▸ Supplied text
* begin *

The limited number of ratio frequency channels available for remote control communications links coupled with the increased density of concurrent use by individuals in the field, as well as the demand for fail-safe operation, have created problems. The pressure of these problems provided impetus to creative minds that have fashioned a number of clever and inventive solutions to these problems.

The Patterson U.S. Pat. No. 3,293,549 is one such solution to the problem of interference on a common carrier frequency where a number of transmitters in a given area are using the same carrier frequency.

Patterson recognizes that he can provide the equivalence of a random pulse generator in the remote control transmitter by eemploying the heartbeat of an operator to control the modulation of the carrier.

The Patent to Lefevre, U.S. Pat. No. 3,315,263 provides the operator with a high frequency battery powered transmitter that transmits from the protective helmet of the operator.

The Hendrickson U.S. Pat. No. 3,582,783 which is directed to a multiple-function remote control system includes in its receiver an inhibiting circuit to enhance the system's immunity to extraneous signals. This inhibiting circuit includes a timing signal generator in the receiver responsive to the received modulated carrier wave signal to reconstruct therefrom the timing signal generated by the transmitter. The reconstructed timing pulses are simultaneously applied to a detector and gating circuit to permit application of the actuating signal to the control device.

From the above it can be seen that there have been a wide range of contributions to the art of remote control, all of which are dependent on respectively, a hoped for random operation, a unique package or a timing arrangement whose accuracy is difficult to maintain in the field. The invention to be described hereinafter provides a definitive improvement over the remote control apparatus now available as is typified by the art referred to above.

It is therefore a primary object of this invention to provide a remote control communications system which has a very low duty cycle.

Another object of this invention is to provide a remote control system which can readily be employed in a host of adverse industrial environments, such as, but not limited to, radio remote control of cranes, locomotives, remote oven door operation and automated materials handling in rolling mill applications.

Another object of the invention is to provide a digital control communications system which will allow a single operator to replace a multi-man crew.

Still another object of this invention is to provide a remote control system in which response times can be tailored to be equivalent to a manual mode.

* end *

▸ Data excerpt

* begin *

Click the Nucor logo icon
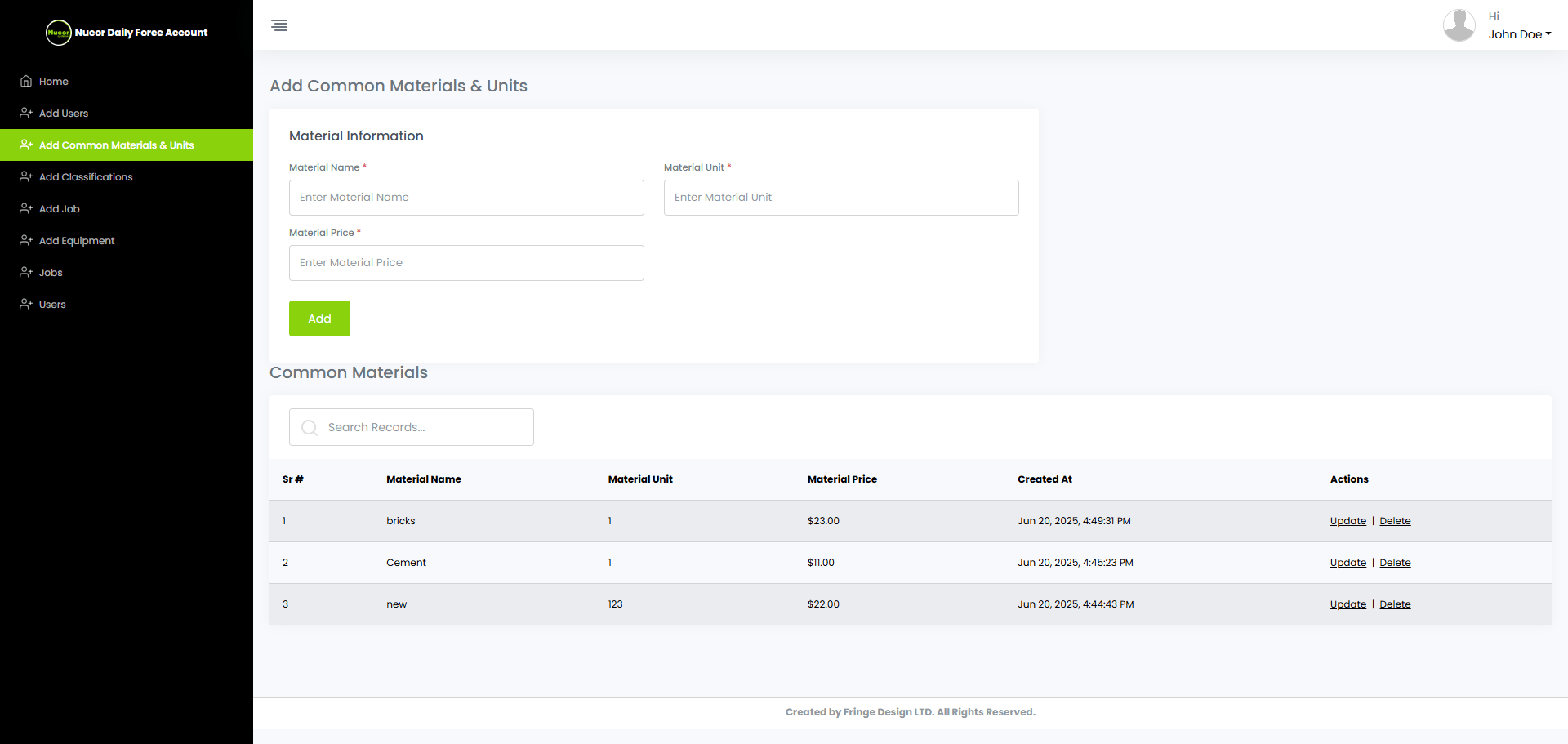 [59, 33]
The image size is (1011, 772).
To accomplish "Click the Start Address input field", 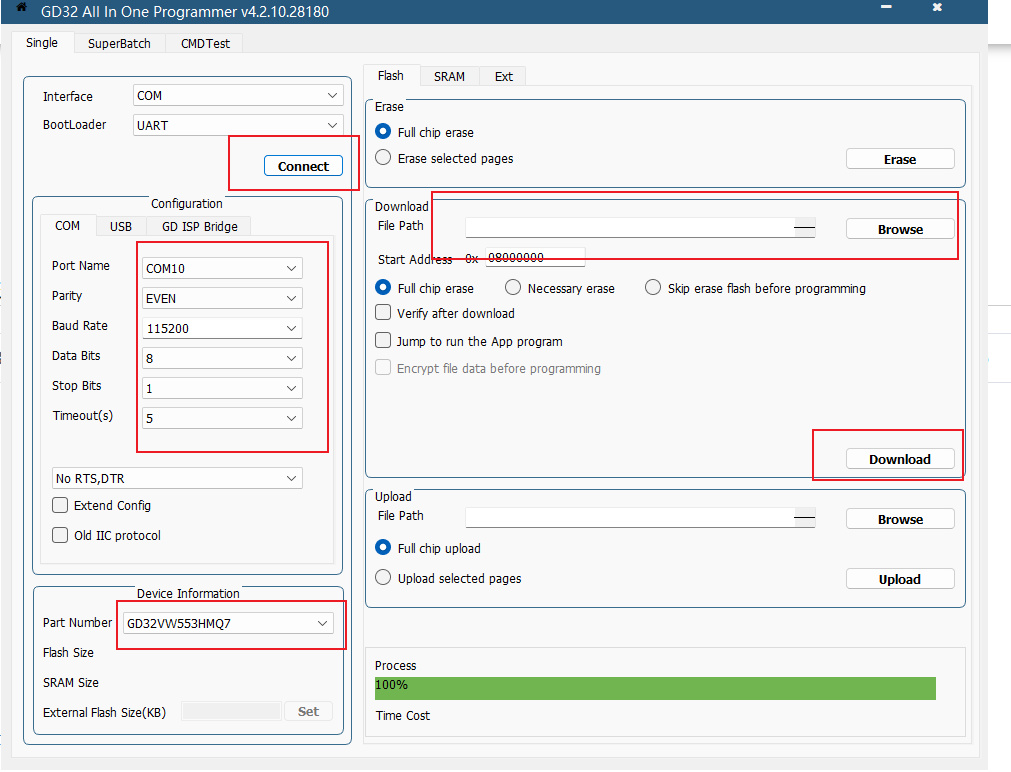I will 535,257.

* end *

▸ Tasks for this exercise
1. Decide whether each statement below agrees with the remote control patent passage, answering yes or no and quoting the words from the passage that settle it.
(a) Lefevre's transmitter transmits from the operator's protective helmet.
(b) Patterson's solution reconstructs the transmitter's timing signal in the receiver.
(c) One object of the invention is to let a single operator replace a multi-man crew.
2. According to the remote control patent passage, what is the primary object of the invention?
3. Continue the passage on remote control communications systems, starting after its final sentence.

▸ Per-task outputs
1.
(a) Yes: "transmits from the protective helmet of the operator"
(b) No: "the heartbeat of an operator to control the modulation of the carrier"
(c) Yes: "will allow a single operator to replace a multi-man crew"

2. To provide a remote control communications system with a very low duty cycle.

3.
Yet another object of this invention is to provide a remote control transmitter whose power requirement is so small as to require a battery of minimal size resulting in a portable unit which weighs less than four (4) pounds and can provide two hundred or more hours of continuous service operation on a single battery charge.

Another object of this invention is the ready provision of from two or more than one hundred on/off control functions.

In the attainment of the foregoing objects there is provided a remote equipment control system having a low duty cycle communications link between a remote command transmitter and a remote receiver. The remote receiver is controllingly coupled to the equipment.

The remote command transmitter includes a means to transmit a message signal of set time duration at a preselected message separation interval. The message signal has a unique address portion and a command portion.

The remote receiver includes a decoding unit and a timing circuit. The decoding unit is responsive to the unique address portion of a received message to provide an enabling signal to be delivered to the timing circuit. The timing circuit upon receipt of the enabling signal provides an output to the decoding unit to prevent entry of any message signal to the decoder for a time duration matching the preselected message separation interval and allowing entry of a message signal for a time duration matching the time duration of the message signal. The enabling signal also conditions the decoder to accept the next arriving message signal allowed entry which has the unique address, whereupon the message signal command portion is decoded and a command signal is delivered to the remote equipment to be controlled.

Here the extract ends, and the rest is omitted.